How bad were the ads?

— The first two commercials for Pepsi Max featured the same punch line at the end: someone getting hit in the face with a can.

— LivingSocial.com rekindled memories of the Holiday Inn fiasco of 1997, creating an advertisement with a payoff at the expense of a transvestite.

— Along with commercials poking fun at elderly people in a retirement home, Groupon premiered an amazingly tone-deaf commercial about Tibet. It featured Timothy Hutton declaring “the people of Tibet are in trouble, their very culture is in jeopardy” … before boasting about the half-off coupon he received at a Stateside Tibetan restaurant.

You know it’s a bad year when the perpetually misogynist GoDaddy.com ads don’t even register an honorable mention on the worst-of list.
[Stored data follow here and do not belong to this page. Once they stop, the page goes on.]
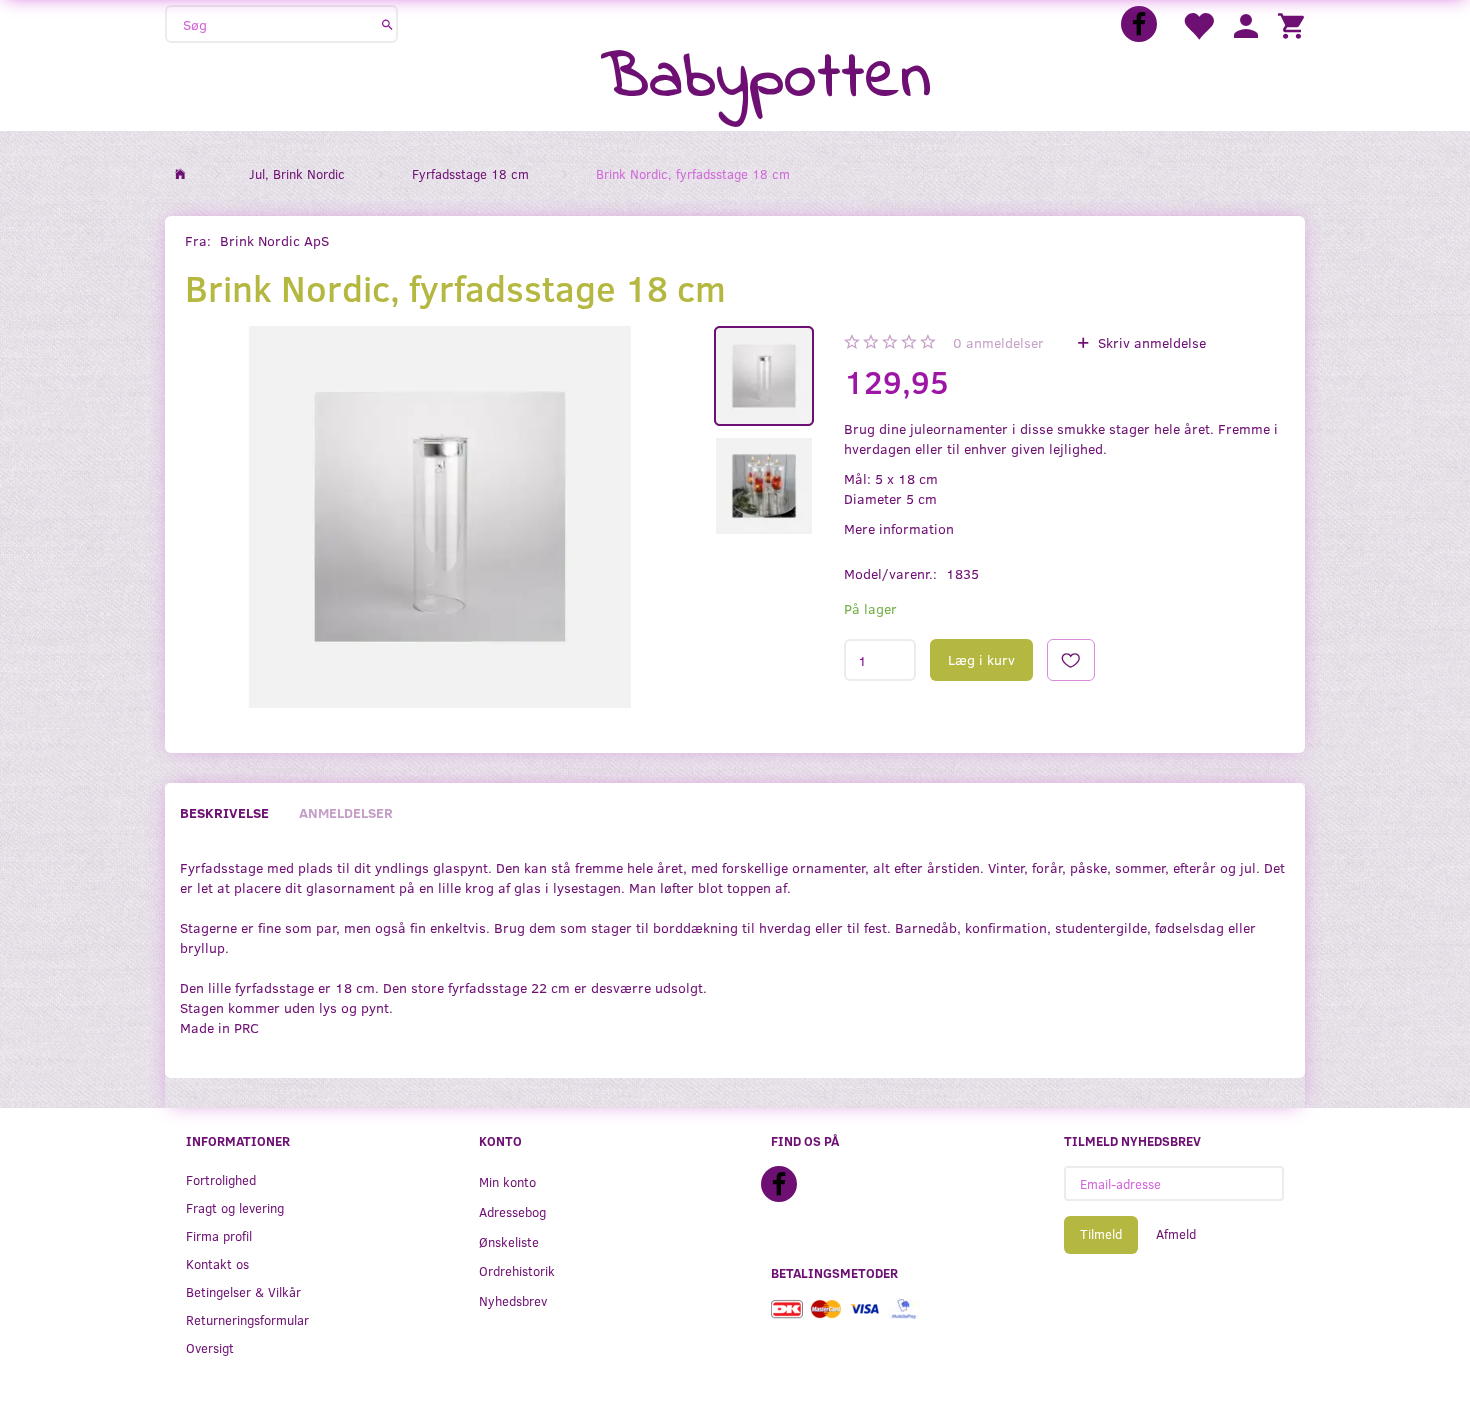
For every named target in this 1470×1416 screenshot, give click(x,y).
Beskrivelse (224, 812)
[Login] (1246, 24)
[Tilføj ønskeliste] (1071, 660)
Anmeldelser (346, 812)
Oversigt (210, 1347)
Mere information (899, 528)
There were a few bright moments. Bridgestone tires had a series of clever, upbeat and mayhem-free advertisements, including a beaver that saves a careful driver from a collapsing bridge. The ETrade talking baby had a nice moment with his tailor, Enzo, and two of the three fan-made Doritos spots were winners. (The third, featuring a guy who licks the cheese dust off other people’s fingers, was appetite suppressing – but at least it was memorable.)

And an inspiring runner-up to little Darth Vader arrived courtesy of Eminem of all people. Following a lesser ad earlier in the game for Lipton Brisk ice tea, the rapper narrated and appeared in a pulse-pumping pro-American manufacturing spot for Chrysler. Like very few of the 2011 Super Bowl ads, it picked up on the national zeitgeist and left viewers feeling good.
From there it was more sex, violence and weirdness. Even the little Lord Vader, when he finally appeared, was a mild disappointment. (Volkswagen aired a shortened version of the YouTube clip.)
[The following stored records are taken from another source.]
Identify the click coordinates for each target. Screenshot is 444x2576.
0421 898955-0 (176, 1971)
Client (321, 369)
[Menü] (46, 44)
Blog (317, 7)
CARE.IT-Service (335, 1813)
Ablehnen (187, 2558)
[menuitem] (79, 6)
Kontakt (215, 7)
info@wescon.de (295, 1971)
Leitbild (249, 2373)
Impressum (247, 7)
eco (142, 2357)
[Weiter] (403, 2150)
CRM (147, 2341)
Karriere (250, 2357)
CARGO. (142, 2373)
All that’s left to debate is whether the advertisers were having an off year or the badness was indicative of a greater decline in culture. Witnesses to the Black Eyed Peas audaciously bad halftime show might be tempted to choose the latter. A year after the Who was widely viewed as a disappointment, guitarist Pete Townshend and his low-hanging gut would have been a welcome sight.